À 5 ans, je suis entré en 1e année primaire (je ne sais pas à quoi ça correspond en France, mais c'est juste après les maternelles). Je ne m'en souviens pas très bien mais, apparemment, vu que je savais déjà lire, écrire et compter, je ne voulais plus aller à l'école car je m'ennuyais et je n'apprenais rien.
Les profs ont alors décidé de me faire passer directement, la même année, en 2e (oui, chez nous, on compte à l'endroit, je n'ai jamais compris pourquoi les Français comptaient les années scolaires à l'envers...).
A priori, c'est une bonne chose. J'apprenais enfin, tout en restant premier de classe, et j'ai pu commencer à gagner ma vie un an plus tôt.
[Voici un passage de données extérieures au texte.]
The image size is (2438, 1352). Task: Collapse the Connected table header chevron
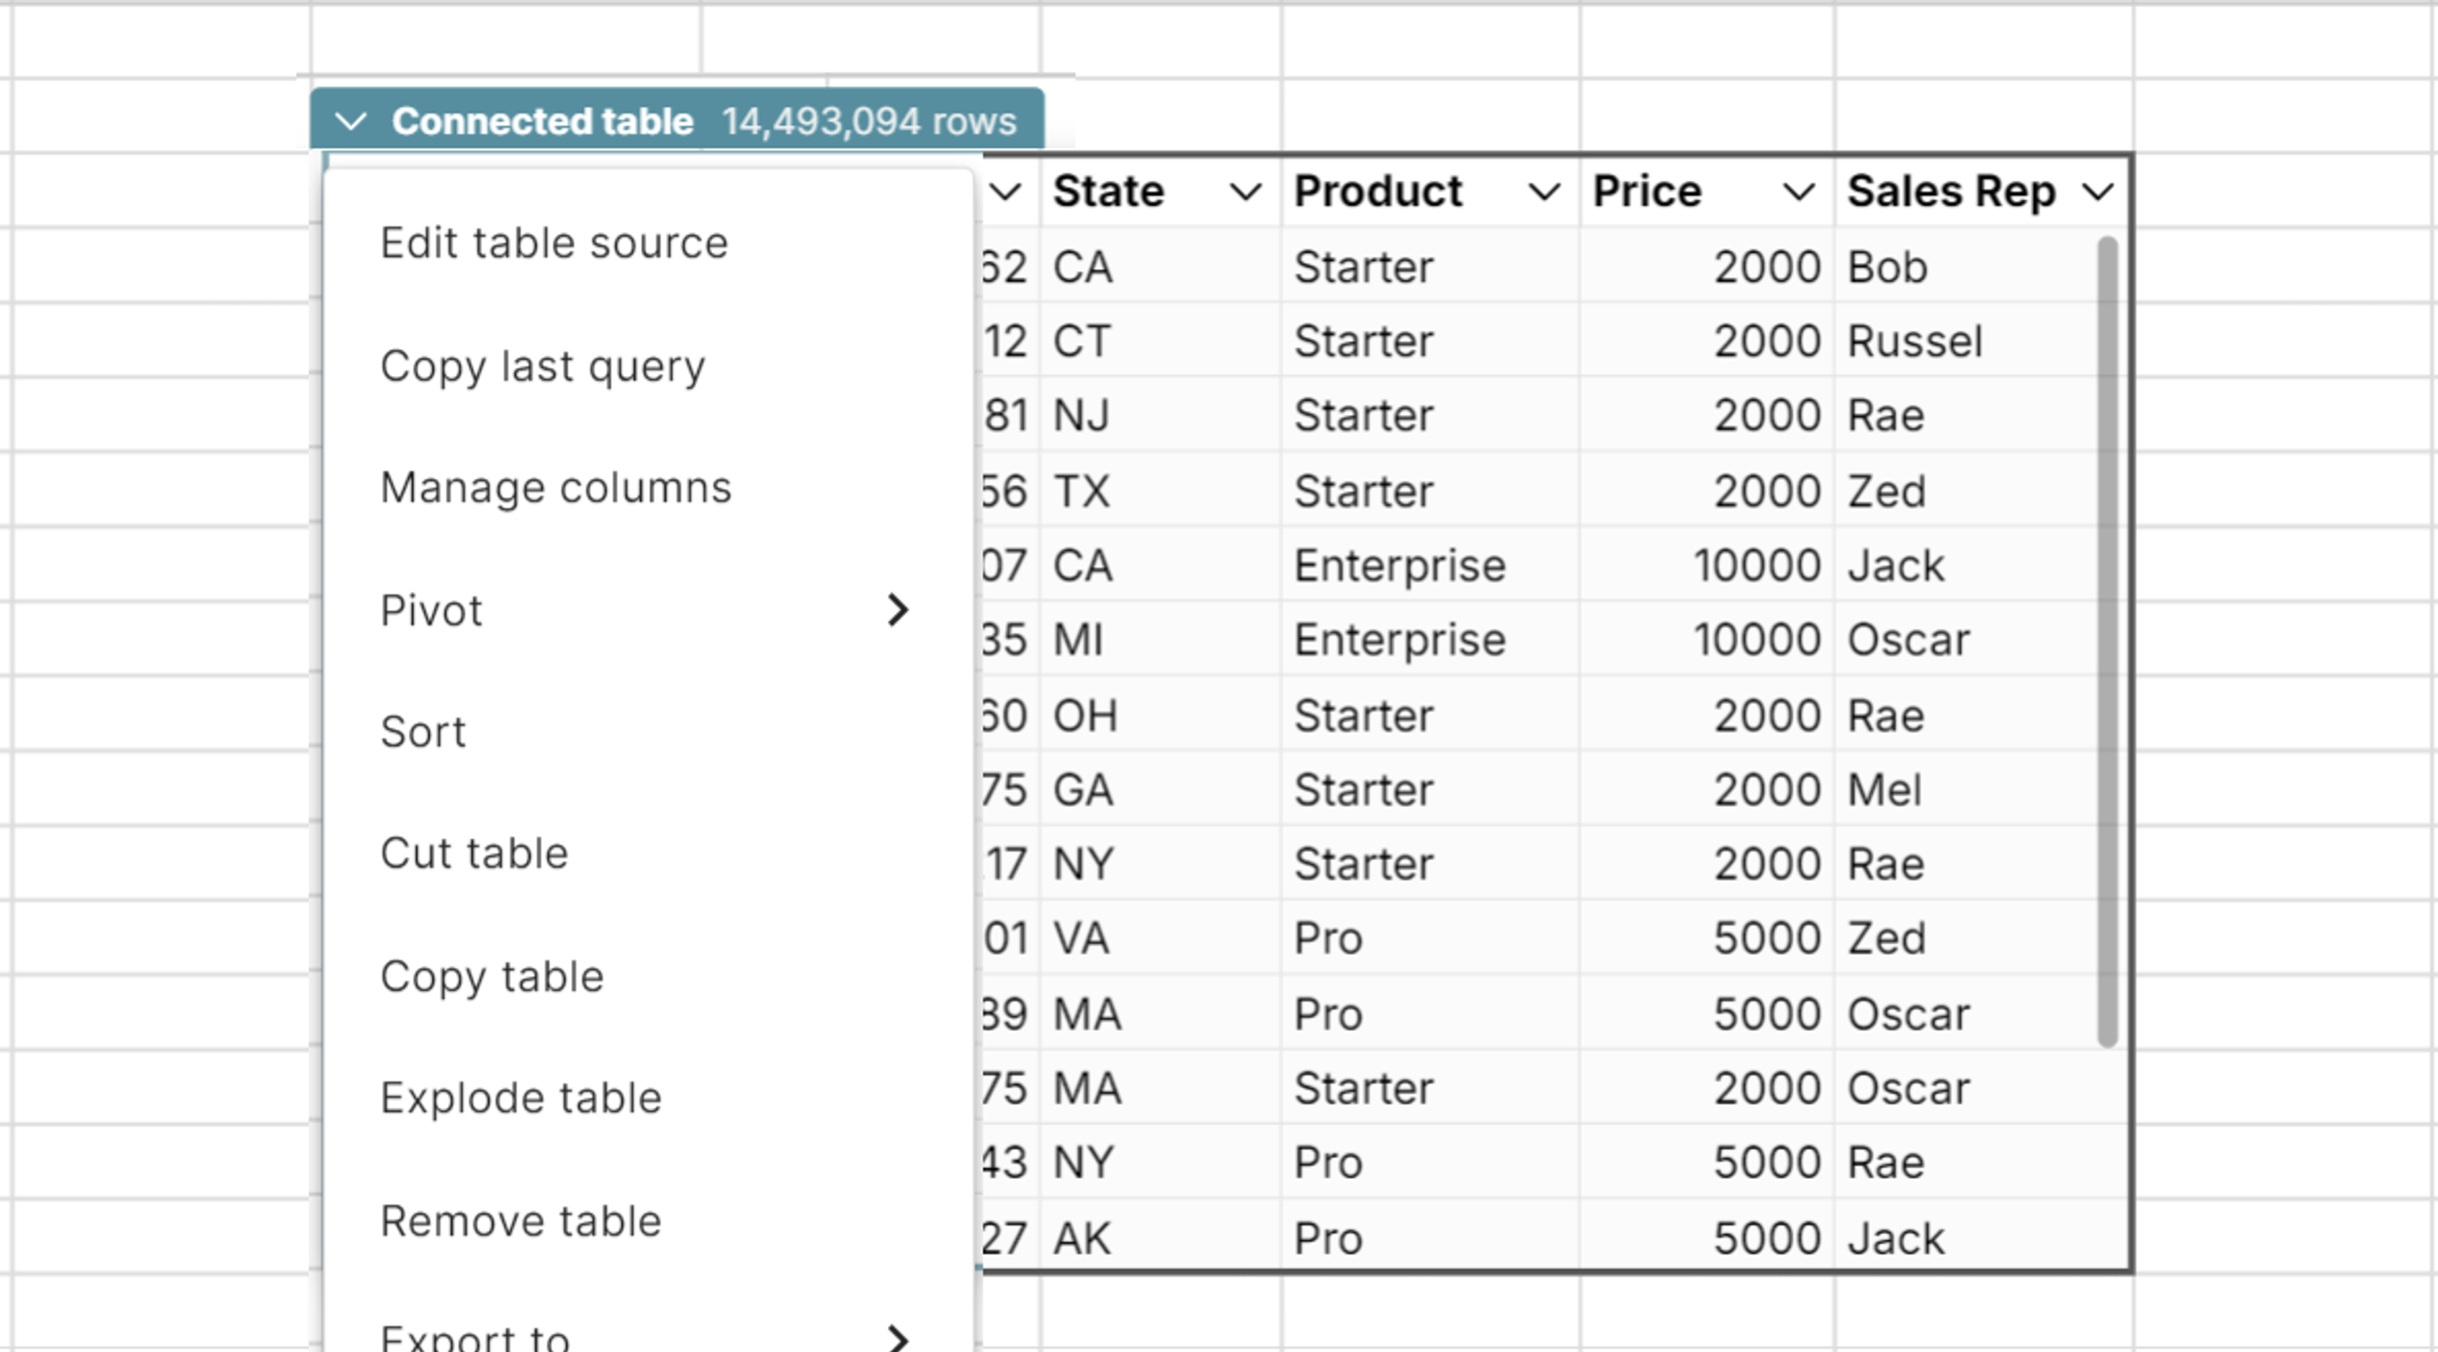(351, 121)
Mais, le revers de la médaille, et ça m'a poursuivi pendant toute ma scolarité, c'est que le développement des connaissances ne va pas de paire avec le développement émotionnel. Donc, même si vous avez les connaissances et le niveau intellectuel d'un enfant de 7 ans, sur le plan de la maturité, vous restez un enfant de 5 ans et c'est très différent. Du coup, étant en plus de la fin de l'année, pendant 10 ans, j'ai été en classe avec des gens 2 ans plus âgés que mois et, durant l'enfance et l'adolescence, 2 ans, c'est beaucoup. C'est probablement ce qui m'a valu d'être une tête de turc pendant longtemps à l'école et c'est quelque chose qui revient souvent comme cause de harcèlement.
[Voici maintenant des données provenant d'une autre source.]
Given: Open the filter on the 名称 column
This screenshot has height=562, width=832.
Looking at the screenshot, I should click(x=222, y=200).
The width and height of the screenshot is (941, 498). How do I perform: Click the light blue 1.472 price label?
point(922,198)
Ce n'est pas facile à vivre. Pendant l'enfance, vu la différence d'âge, vous n'avez pas les mêmes centres d'intérêt que vos camarades, donc peu voire pas d'amis. Puis, quand les autres deviennent ados et qu'ils vous parlent de trucs d'ados (à commencer par le sexe), vous, avec vos 2 ans de moins et qui êtes encore un enfant dans votre tête et dans votre corps, vous êtes complètement largué.
Donc, sauter une classe, c'est bien mais il faut savoir gérer derrière sur le plan émotionnel, sinon ça peut s'avérer un calvaire. Et encore, il y a des cas bien pires que le mien à ce niveau-là.